In that example, if you declare zextloads from v8i8 legal, and add the
simple corresponding pattern, the pand isn't generated anymore, as
expected.

So, unless I'm missing something, shouldn't we declare them legal?
Insights much appreciated, thanks!

- Ahmed

Hi Chandler, all,

Why aren't the vector [zs]extloads introduced by SSE4.1/AVX2 declared
legal? Is it a simple oversight, or did I miss a deeper reason?

While hacking on this, I tried to make them legal, and failed. I don't
recall everything that went wrong though, and perhaps you'll have better
luck than I did.

While cleaning up PMOV*X patterns, I stumbled upon this braindead testcase:

        %0 = load <8 x i8>* %src, align 1
        %1 = zext <8 x i8> %0 to <8 x i16>

turning into:

        pmovzxbw (%rsi), %xmm0
        pand <0xff,0xff,...>, %xmm0, %xmm0

v8i8 isn't legal, so the load became an anyext load from v8i8 to
v8i16, with the pand masking out the unwanted/zero bits.

I've seen this too. It's horrible.

In that example, if you declare zextloads from v8i8 legal, and add the
simple corresponding pattern, the pand isn't generated anymore, as
expected.

Won't type legalization insist on legalizing the <8 x i8> type even though
we can do the extload? My memory of this is very dim. If this "just works"
as expected, then by all means, lets do it.

Speaking of which, I should actually go nuke the old shuffle lowering. Some
of my problems may have only been problems with it.

Hi Chandler, all,

Why aren't the vector [zs]extloads introduced by SSE4.1/AVX2 declared
legal? Is it a simple oversight, or did I miss a deeper reason?

While hacking on this, I tried to make them legal, and failed. I don't
recall everything that went wrong though, and perhaps you'll have better
luck than I did.

So I gave it a shot, but to avoid an ugly hack in X86, I tried to do
the right thing and changed the extload legalization logic to have a
2D array (memory->result types, not just memory), which just seems
like the saner thing to do:
http://reviews.llvm.org/D6532

The X86 stuff is much simpler:
http://reviews.llvm.org/D6533

While cleaning up PMOV*X patterns, I stumbled upon this braindead
testcase:

        %0 = load <8 x i8>* %src, align 1
        %1 = zext <8 x i8> %0 to <8 x i16>

turning into:

        pmovzxbw (%rsi), %xmm0
        pand <0xff,0xff,...>, %xmm0, %xmm0

v8i8 isn't legal, so the load became an anyext load from v8i8 to
v8i16, with the pand masking out the unwanted/zero bits.

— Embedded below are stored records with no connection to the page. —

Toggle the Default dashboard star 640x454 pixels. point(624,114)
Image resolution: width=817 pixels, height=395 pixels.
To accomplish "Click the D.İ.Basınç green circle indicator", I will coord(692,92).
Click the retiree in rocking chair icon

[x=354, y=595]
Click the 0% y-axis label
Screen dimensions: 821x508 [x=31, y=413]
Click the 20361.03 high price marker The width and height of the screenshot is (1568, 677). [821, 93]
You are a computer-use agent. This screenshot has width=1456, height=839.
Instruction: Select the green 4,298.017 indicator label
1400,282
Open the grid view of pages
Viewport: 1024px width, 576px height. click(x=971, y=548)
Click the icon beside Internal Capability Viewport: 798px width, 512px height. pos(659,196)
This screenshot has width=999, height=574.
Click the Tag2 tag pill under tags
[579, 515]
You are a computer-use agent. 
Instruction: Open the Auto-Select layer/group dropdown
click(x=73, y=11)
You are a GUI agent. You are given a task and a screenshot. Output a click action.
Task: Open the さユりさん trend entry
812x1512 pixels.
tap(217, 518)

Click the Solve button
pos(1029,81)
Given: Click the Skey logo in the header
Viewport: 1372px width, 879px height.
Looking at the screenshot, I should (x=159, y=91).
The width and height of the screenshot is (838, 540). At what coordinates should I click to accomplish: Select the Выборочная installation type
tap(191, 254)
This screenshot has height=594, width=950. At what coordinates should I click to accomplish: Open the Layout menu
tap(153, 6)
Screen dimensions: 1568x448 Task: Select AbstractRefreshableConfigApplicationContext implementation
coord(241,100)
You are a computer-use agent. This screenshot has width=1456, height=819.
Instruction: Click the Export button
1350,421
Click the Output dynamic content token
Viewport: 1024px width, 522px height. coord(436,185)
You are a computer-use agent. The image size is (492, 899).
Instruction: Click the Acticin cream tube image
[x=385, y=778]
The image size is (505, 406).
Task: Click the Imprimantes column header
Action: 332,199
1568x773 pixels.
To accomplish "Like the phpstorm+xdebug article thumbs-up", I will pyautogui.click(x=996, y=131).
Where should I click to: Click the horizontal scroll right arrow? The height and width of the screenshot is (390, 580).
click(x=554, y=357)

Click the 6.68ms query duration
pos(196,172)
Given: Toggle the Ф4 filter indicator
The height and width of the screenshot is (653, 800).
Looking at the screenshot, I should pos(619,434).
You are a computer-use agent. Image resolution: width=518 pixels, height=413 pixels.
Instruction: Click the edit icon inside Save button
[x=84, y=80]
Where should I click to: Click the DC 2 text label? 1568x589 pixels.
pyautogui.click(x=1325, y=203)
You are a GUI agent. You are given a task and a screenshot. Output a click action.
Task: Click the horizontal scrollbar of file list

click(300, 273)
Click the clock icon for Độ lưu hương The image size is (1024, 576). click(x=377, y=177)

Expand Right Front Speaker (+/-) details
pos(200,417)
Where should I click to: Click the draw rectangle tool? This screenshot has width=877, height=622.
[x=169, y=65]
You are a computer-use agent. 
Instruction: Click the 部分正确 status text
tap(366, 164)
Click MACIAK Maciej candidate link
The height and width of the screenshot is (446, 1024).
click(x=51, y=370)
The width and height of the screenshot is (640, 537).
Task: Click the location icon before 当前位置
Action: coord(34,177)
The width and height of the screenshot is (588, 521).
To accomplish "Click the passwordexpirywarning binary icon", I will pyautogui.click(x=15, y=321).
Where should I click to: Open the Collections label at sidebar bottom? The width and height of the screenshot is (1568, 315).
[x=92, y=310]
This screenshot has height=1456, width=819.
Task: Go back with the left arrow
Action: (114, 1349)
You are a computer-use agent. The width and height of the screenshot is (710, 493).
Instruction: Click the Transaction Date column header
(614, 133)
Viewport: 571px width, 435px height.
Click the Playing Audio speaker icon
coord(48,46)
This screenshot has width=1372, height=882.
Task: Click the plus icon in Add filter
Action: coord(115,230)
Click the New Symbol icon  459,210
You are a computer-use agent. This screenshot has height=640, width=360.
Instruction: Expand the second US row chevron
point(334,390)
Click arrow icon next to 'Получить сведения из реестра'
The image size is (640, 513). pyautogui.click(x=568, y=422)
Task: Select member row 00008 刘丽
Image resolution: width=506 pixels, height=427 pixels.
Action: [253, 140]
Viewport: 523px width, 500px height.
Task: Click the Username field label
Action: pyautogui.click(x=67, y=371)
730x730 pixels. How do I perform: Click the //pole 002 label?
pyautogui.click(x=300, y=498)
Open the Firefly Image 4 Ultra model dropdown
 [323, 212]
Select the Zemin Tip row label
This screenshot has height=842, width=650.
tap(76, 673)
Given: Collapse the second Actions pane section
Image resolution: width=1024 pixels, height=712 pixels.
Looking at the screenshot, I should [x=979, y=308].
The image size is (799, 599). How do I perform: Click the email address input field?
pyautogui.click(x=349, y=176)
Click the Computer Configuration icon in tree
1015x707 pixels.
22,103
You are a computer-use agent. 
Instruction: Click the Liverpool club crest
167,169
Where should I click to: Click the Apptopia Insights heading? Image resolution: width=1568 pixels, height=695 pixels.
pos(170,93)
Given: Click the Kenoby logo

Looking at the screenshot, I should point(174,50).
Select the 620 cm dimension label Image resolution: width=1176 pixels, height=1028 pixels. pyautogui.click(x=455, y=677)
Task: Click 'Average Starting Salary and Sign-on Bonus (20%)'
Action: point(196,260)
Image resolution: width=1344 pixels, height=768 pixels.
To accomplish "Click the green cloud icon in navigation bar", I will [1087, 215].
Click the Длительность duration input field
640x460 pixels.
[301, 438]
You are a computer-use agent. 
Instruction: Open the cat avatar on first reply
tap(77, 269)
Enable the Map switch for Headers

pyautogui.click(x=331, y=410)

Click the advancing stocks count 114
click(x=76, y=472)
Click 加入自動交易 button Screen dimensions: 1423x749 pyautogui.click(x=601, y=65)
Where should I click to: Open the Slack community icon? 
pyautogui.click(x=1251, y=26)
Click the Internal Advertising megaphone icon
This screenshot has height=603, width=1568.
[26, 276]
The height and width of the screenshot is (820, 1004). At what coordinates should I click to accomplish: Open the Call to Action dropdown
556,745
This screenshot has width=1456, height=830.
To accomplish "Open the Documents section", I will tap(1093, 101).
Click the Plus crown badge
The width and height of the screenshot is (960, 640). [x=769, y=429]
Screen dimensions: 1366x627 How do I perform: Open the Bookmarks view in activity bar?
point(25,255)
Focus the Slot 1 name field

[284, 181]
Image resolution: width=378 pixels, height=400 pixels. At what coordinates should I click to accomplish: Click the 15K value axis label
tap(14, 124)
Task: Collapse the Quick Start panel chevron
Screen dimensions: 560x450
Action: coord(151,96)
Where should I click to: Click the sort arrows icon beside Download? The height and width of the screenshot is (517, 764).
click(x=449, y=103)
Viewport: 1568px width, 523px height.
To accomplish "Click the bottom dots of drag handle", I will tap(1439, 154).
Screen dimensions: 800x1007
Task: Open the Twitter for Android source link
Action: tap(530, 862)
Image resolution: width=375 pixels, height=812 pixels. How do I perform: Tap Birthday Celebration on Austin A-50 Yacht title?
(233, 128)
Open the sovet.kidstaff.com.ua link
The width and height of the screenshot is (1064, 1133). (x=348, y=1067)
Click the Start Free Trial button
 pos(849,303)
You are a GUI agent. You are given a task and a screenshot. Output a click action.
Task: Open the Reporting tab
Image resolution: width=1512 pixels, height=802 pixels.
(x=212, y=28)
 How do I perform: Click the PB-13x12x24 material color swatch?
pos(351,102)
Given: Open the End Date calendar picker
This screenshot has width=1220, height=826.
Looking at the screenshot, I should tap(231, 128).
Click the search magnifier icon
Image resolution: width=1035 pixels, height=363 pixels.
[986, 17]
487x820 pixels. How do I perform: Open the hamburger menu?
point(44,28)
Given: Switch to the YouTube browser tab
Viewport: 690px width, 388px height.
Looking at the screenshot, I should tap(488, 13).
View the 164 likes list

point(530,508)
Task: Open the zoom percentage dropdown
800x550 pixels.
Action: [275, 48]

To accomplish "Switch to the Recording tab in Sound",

I've seen this too. It's horrible.

In that example, if you declare zextloads from v8i8 legal, and add the
simple corresponding pattern, the pand isn't generated anymore, as
expected.

Won't type legalization insist on legalizing the <8 x i8> type even though
we can do the extload? My memory of this is very dim. If this "just works"
as expected, then by all means, lets do it.

From what I've seen, not if the illegal type is only an extload's (or

truncstore's) memory type: then, anything is OK.

- Ahmed

So I gave it a shot, but to avoid an ugly hack in X86, I tried to do
the right thing and changed the extload legalization logic to have a
2D array (memory->result types, not just memory), which just seems
like the saner thing to do:
http://reviews.llvm.org/D6532

I think the lack of this is what caused me to give up, so, awesome!

The X86 stuff is much simpler:
http://reviews.llvm.org/D6533

I'll try to take a look at these soon, but the first one should get eyes
other than mine on it (Tim? Jim? Others?).